Published 08/08/2024, 08:25 AM
Updated 08/08/2024, 09:46 AM
© Reuters. FILE PHOTO: A person buys lemons at a stall in a market in Monterrey, Mexico May 16, 2024. REUTERS/Daniel Becerril/File Photo

By Natalia Siniawski

(Reuters) -Mexico's headline inflation rate rose again in July, reaching a level not seen in over a year, while the core index showed signs of moderation, according to data released by statistics agency INEGI on Thursday.

Annual headline inflation in Latin America's second-largest economy hit 5.57% in July, in line with expectations in a Reuters poll but surpassing June's figure of 4.98% and reaching a level not seen since May of last year.

The inflation surge in July is expected to complicate the Mexican central bank's potential efforts to reduce its benchmark interest rate.

At the end of June, the bank decided to hold interest rates steady, after lowering it in March for the first time since it began its restrictive cycle in mid-2021. The bank noted that slowing inflation could pave the way for cuts.

The rise in the headline rate, alongside weakness in the peso, means the bank's interest rate decision later on Thursday would be a very "close call between a cut and a hold," said Kimberley Sperrfechter, emerging markets economist in Capital Economists. 
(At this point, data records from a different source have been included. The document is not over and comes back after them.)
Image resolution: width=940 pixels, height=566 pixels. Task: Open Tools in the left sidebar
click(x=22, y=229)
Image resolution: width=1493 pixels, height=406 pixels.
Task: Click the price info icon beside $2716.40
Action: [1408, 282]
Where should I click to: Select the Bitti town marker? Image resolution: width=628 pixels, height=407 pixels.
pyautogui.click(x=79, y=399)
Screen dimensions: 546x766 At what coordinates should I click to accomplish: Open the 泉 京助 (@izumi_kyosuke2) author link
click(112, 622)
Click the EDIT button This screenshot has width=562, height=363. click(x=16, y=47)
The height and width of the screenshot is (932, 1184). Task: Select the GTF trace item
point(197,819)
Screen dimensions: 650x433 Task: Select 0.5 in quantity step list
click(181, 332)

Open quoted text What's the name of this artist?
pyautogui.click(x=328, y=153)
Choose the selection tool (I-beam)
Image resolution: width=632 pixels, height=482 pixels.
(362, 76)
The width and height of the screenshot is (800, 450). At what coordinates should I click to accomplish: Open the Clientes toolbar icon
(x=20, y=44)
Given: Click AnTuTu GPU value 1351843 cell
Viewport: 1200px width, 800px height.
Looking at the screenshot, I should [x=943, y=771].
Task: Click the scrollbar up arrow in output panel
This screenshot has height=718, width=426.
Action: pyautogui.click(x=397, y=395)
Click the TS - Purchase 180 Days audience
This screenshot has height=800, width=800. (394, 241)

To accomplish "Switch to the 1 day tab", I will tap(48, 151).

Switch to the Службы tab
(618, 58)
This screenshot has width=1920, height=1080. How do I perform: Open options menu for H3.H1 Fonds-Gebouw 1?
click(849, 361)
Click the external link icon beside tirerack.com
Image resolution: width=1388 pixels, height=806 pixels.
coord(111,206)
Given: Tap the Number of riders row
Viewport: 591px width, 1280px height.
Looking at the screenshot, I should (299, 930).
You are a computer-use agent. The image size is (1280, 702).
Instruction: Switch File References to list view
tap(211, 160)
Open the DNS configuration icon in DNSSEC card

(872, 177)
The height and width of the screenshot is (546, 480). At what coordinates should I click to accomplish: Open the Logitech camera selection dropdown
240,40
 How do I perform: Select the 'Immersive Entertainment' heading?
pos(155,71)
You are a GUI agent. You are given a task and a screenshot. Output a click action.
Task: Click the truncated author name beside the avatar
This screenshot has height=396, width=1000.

Meanwhile, the closely watched core index, which is considered a more reliable measure of price trends as it excludes volatile energy and food prices, continued its annual decline, hitting 4.05% in the 12 months through July. 

In June, annual core inflation reached 4.13%. 

© Reuters. FILE PHOTO: A person buys lemons at a stall in a market in Monterrey, Mexico May 16, 2024. REUTERS/Daniel Becerril/File Photo

The results confirm that temporary factors continue to drive headline inflation pressures, but softening private demand continues to push core inflation lower, said Andres Abadia, Pantheon Macroeconomics' chief Latin America economist.

"The near-term outlook has deteriorated due to global turmoil. But the lagged effect of tight financial conditions and increased policy uncertainty will help keep inflation relatively moderate, in the very near term," he added.